Das von der EKD beauftragte Forscherteam hatte am Donnerstag seine Studie vorgestellt, in der für den Zeitraum von 1946 bis 2020 von mindestens 2.225 Betroffenen und 1.259 mutmaßlichen Tätern die Rede ist. Dies Zahlen seien allerdings in einer „sehr selektiven Stichprobe“ ermittelt worden und bildeten keineswegs das Ausmaß sexualisierter Gewalt in evangelischer Kirche und Diakonie ab.

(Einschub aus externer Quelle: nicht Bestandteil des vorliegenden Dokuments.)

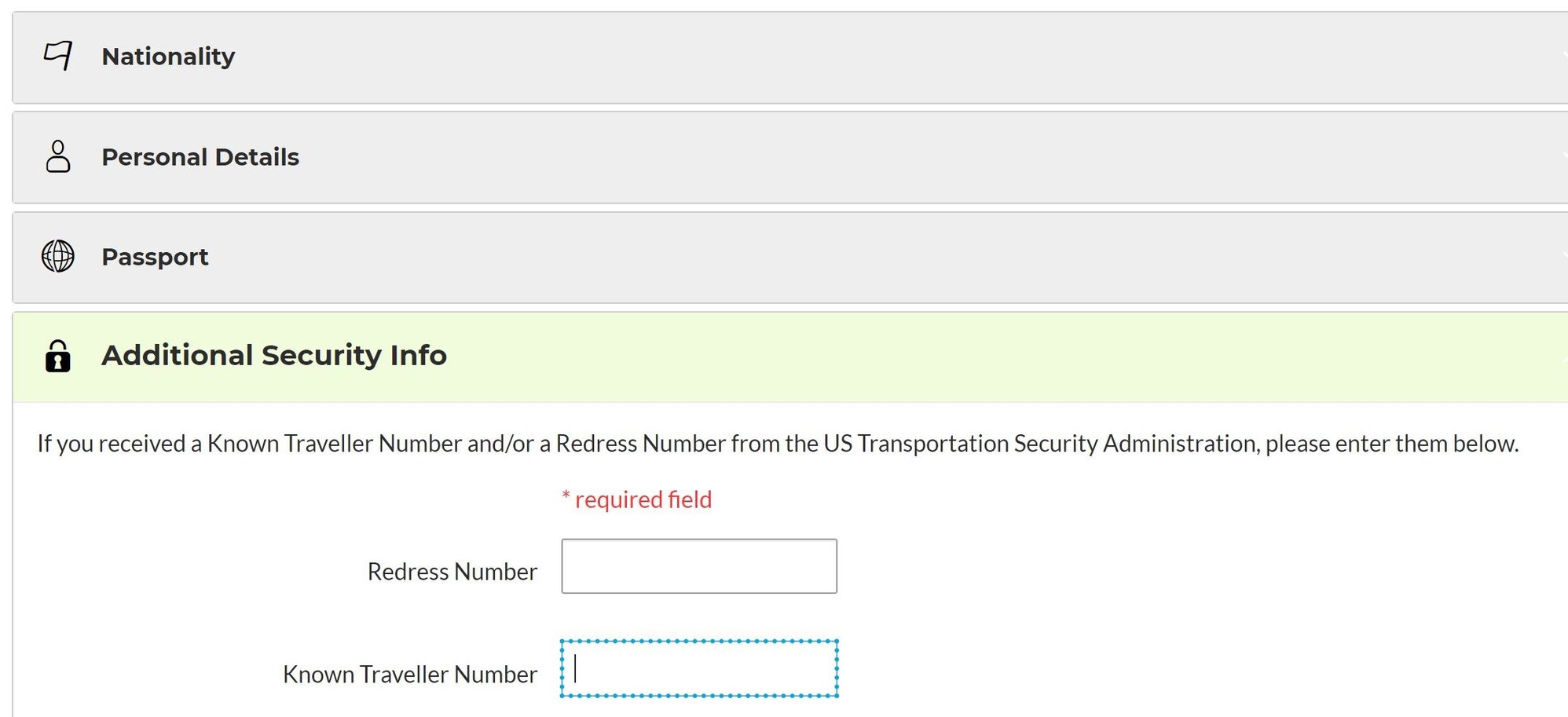Focus the Redress Number input box
1568x717 pixels.
[x=699, y=566]
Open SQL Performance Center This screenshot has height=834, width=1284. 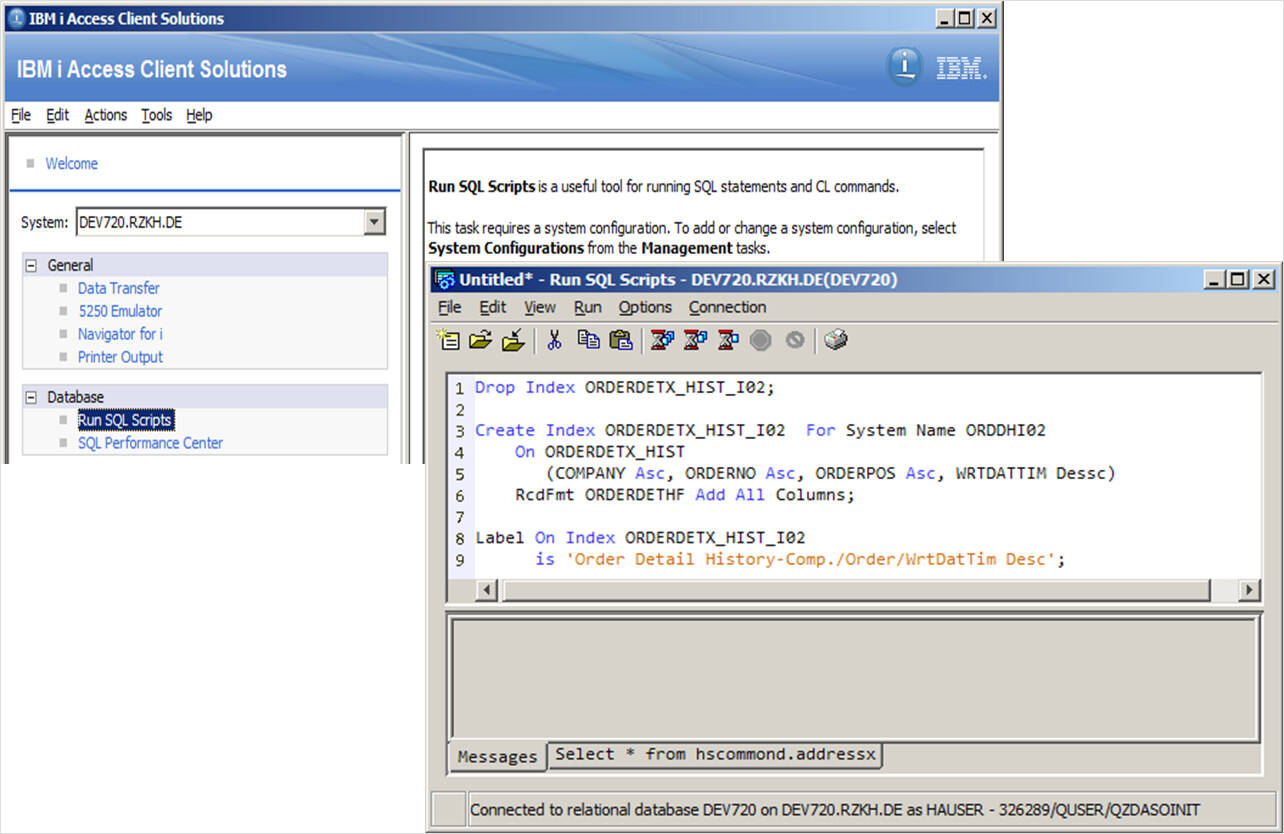coord(150,442)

Missbrauch: Nur eine Landeskirche öffnete Personalakten
Bei der Vorlage der Studie beklagten die Wissenschaftler, dass anders als geplant nur eine Landeskirche Einsicht in alle Personalakten ermöglichte und die Untersuchung sich ansonsten überwiegend auf Disziplinarakten stützen musste. Die Forscher entdeckten spezifische Risikofaktoren, die Missbrauch und auch dessen Vertuschung in der evangelischen Kirche und der Diakonie begünstigt haben.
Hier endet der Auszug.